Minister of Health Khaw Boon Wan made
an interesting reference to the investigation of aviation errors while commenting or the recent IVF mistake which occurred at the Thomson Medical Centre.
He said: "Like the health sector, the aviation sector used to approach safety and errors through a largely fault-finding approach. When a plane crashed or hit a problem, the first question was to nail down the culprit: who was responsible, was the pilot at fault, was the engineer negligent etc? This used to be their approach a decade or two ago.
But they have since moved away from that approach. Instead, they took a system approach. Each time an adverse event occurs, they will conduct an objective and thorough investigation, not to witch hunt, but to identify the causes, especially if there are systemic flaws. Because they moved away from fault-finding, everyone was open in their comments, resulting in a speedy and accurate assessment of the true situation. Under the previous approach, the tendency was to protect one’s interest, resulting sometimes in cover-ups and the truth became elusive."

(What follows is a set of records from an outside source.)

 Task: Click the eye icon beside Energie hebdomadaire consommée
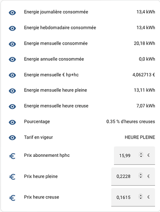click(12, 28)
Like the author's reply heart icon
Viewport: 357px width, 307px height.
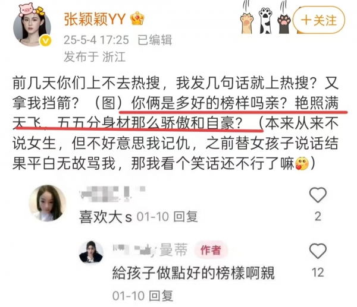tap(318, 251)
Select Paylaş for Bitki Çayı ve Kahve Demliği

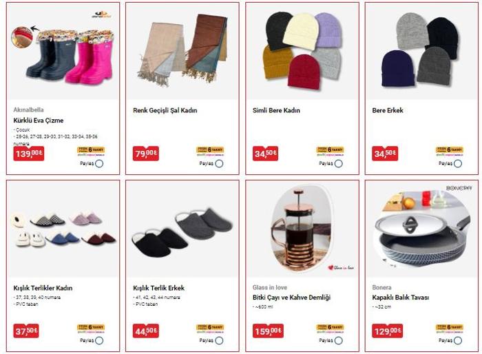coord(339,341)
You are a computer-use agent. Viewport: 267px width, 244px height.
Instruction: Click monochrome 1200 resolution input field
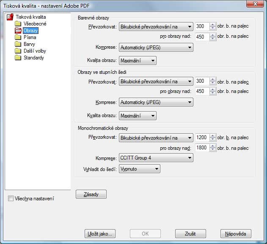201,137
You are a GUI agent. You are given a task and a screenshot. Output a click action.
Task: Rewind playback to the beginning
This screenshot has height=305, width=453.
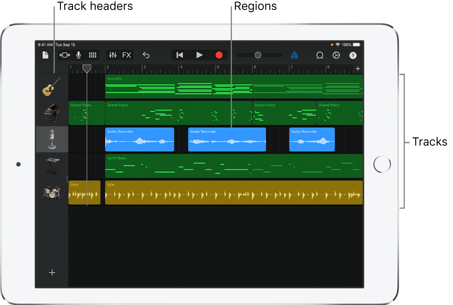point(179,55)
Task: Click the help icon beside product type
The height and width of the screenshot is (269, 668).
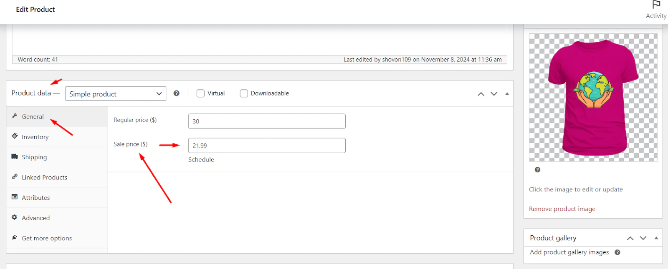Action: (x=177, y=93)

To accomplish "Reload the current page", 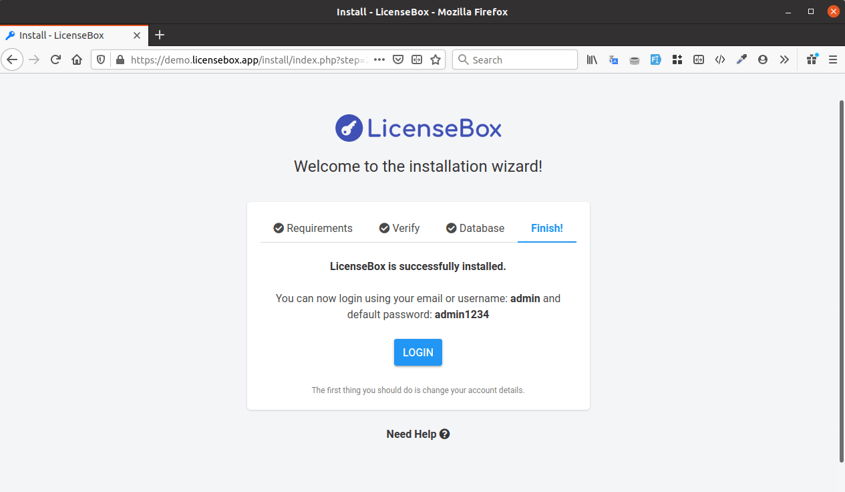I will pos(56,59).
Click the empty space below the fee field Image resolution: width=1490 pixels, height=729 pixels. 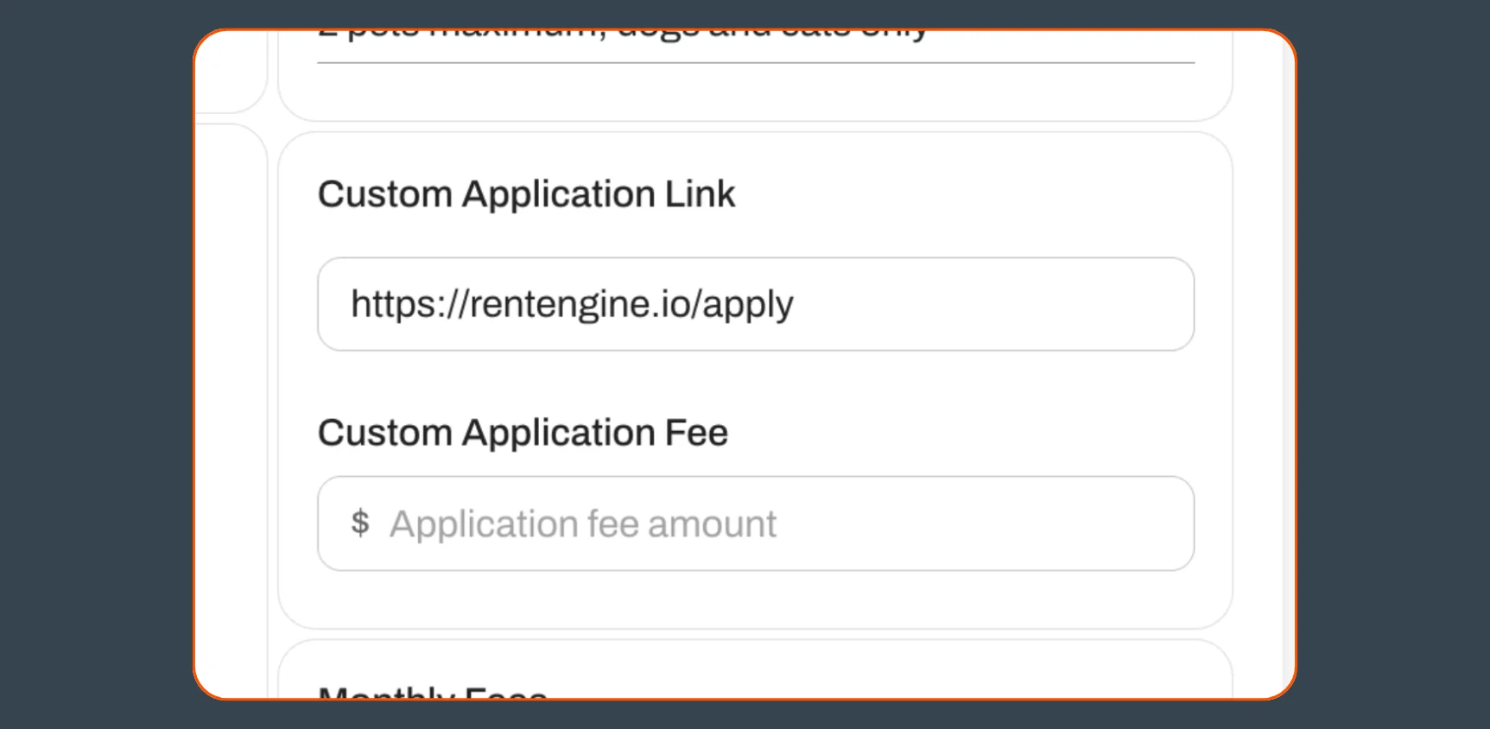(756, 596)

It's a very enlightened approach, and one to be applauded, although at some point in time there needs to be some accountability and someone has to take responsibility for not putting in place adequate measures to prevent errors. The MOM comes in hard for employers who put their workers in jeopardy by being negligent in not ensuring adequate workplace safety. In our research laboratories, the principle investigator faces a possible jailable outcome should lab safety measures be violated, or he has been negligent. Should not we expect the same rigour when medical professionals are negligent in situations such as this?
But I digress. The real purpose of this post is to explore the appropriateness or lack of, in the comparison with the investigation of aviation errors.
Avoidance of fault finding and cover-ups are two faces of the same coin. Often breakdowns in the integrity of a system/process extends beyond the party holding the smoking gun. If an error occurs in the regulatory functions, this would be less likely to be flagged out if the investigating team comes from the regulators themselves. In the investigation of aviation errors, to avoid this conflict of interests, an independent body forms the investigating team. Only thus, can the true extent of errors be discovered. If the investigating team is formed by the regulator, it is more than likely that a "fault" will be found only in the party in possession of the smoking gun.
In this instance of the IVF error, the investigating team is the Ministry of Health team. Yet it is the Ministry of Health which audits and regulates this industry. How can the Ministry then identify weaknesses in its own audit/regulatory systems covering the IVF facilities which allowed high likelihood of errors such as this to be committed? This is uncertain.
Should we not require some sort of pre-implantation diagnosis of paternity to be documented as validation of the integrity of the process before the embryo is implanted? Doing so will at least ensure that at the very least, there are no costly mistakes beyond the irreversible step of implantation.
Perhaps the Ministry of Health could consider releasing the last audit findings of Thomson Medical Centre so that the public can gauge if the audit was done with the stringency we expect, and/or the facility failed to act of recommendations.
As the Minister pointed out, this should not be to find fault but to enable everyone to correct all the deficiencies of the system. Following which, we can move on.